- Yelp stock has surged after a prominent activist investor revealed having acquired a minority stake in the company.
- A recent Wall Street upgrade has also helped the Yelp stock.
- Can Yelp stock maintain the current momentum and is now the right time to buy the shares?
Yelp (NYSE:YELP) shares are up 22.6% over the past one week after series of positive developments for the company. The first rally came after famous activist David Einhorn of Greenlight Capital disclosed that his firm had taken a minority 380K-share stake (less than 1% of Yelp) in the firm’s Q4 13-K filing. Einhorn is the activist investor who famously managed to force Apple (NASDAQ:AAPL) to change its capital allocation strategy.
5-Day Yelp Stock Returns
Source: CNN Money
It’s quite possible that Yelp investors see the presence of an activist shareholder such as Einhorn as a positive development that could help influence Yelp's management to accept calls to sell the company a la Yahoo (NASDAQ:YHOO). Yahoo finally bowed to activist pressure from Starboard to sell itself and is currently scouting for a buyer. Yelp’s management has in the past resisted calls by shareholders to sell the company. Yelp shares tanked badly in mid-2015 after the company declined merger advances from several companies.

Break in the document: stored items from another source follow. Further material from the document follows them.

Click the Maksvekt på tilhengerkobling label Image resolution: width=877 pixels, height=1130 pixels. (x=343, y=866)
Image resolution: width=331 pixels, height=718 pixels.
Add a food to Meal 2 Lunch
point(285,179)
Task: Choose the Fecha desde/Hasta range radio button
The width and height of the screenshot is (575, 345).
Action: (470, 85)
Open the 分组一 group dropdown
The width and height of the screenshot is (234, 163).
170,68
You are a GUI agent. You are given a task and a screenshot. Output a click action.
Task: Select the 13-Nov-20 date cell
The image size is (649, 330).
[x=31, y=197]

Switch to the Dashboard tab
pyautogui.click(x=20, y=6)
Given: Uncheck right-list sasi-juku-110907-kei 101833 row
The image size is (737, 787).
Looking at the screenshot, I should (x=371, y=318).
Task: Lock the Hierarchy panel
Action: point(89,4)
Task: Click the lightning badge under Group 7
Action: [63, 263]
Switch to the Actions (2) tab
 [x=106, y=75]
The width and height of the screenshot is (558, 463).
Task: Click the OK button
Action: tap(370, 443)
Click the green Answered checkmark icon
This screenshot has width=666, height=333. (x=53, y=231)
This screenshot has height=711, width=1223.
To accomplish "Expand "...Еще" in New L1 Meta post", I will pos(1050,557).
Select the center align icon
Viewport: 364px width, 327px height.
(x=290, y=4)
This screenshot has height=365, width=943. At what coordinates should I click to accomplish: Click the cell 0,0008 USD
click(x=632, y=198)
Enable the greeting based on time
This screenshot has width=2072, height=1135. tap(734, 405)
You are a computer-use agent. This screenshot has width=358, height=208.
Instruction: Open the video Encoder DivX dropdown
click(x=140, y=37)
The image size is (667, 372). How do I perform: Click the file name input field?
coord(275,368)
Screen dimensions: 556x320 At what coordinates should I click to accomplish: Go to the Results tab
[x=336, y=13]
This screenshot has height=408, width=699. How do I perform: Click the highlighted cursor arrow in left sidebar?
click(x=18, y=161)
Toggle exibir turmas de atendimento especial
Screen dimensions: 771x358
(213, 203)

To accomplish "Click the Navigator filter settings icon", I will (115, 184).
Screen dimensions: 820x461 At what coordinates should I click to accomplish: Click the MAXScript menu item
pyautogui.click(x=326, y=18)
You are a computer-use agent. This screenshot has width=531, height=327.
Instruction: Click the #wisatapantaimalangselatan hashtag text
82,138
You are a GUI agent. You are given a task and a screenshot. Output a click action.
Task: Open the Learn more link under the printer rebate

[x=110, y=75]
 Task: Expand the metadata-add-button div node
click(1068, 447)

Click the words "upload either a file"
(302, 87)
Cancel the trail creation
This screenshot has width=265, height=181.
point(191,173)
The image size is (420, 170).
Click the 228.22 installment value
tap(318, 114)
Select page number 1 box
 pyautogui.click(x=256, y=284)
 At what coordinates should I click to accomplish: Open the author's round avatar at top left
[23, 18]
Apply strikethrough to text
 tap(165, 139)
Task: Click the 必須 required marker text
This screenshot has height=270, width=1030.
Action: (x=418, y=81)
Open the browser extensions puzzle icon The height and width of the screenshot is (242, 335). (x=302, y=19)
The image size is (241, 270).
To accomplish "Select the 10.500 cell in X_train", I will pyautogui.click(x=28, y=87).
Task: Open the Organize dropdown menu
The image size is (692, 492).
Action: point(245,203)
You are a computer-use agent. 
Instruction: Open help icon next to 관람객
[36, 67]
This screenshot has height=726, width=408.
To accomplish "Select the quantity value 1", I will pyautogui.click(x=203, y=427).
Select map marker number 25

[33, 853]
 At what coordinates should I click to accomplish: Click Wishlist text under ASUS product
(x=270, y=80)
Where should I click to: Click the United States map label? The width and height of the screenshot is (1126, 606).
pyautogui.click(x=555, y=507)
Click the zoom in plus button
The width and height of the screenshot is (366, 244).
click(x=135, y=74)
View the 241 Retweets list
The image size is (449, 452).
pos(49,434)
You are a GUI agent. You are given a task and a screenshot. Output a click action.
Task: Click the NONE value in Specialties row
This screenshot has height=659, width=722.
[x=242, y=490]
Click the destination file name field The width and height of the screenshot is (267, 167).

Yelp resisted calls for a sale probably because the company thought its shares were significantly undervalued at the time. Back then Yelp had a market cap of $3B. But things have continued to get worse, not better, for Yelp. The company now has a market cap of just $1.4B, less than half of where it stood when it rejected buyout offers. Yelp stock is down 35% YTD and 61% over the past 12 months. Einhorn's Greenlight Capital is a large hedge fund with more than $10B in assets under management. The firm can conceivably increase its stake in Yelp to 5% or more without batting an eyelid. You can bet that it will have to take a major proxy battle for Yelp to even contemplate a sale when the shares have been hammered so badly. Einhorn, however, has his work cut out.
Merger speculations certainly have plenty of power to power up a dead stock. Groupon (NASDAQ:GRPN) shares have spiked more than 70% in a matter of days on news that Alibaba (NYSE:BABA) had acquired a 5.6% stake in the company, with reports later emerging that the Chinese online giant could be seriously mulling a merger.
Over the short-term there is a serious risk that Yelp shares might give up their recent gains if it later emerges that the company is not interested in a sale. The graph below shows what happened to Yelp shares the last time such a scenario unfolded:
Source: Business Insider
The second wave of the Yelp rally has been fueled by a major Wall Street upgrade by Tigress Financial which has a Buy rating on the shares. Tigress Financial said that Yelp shares currently had an attractive risk/reward and that the local ad market presented an immense opportunity for Yelp.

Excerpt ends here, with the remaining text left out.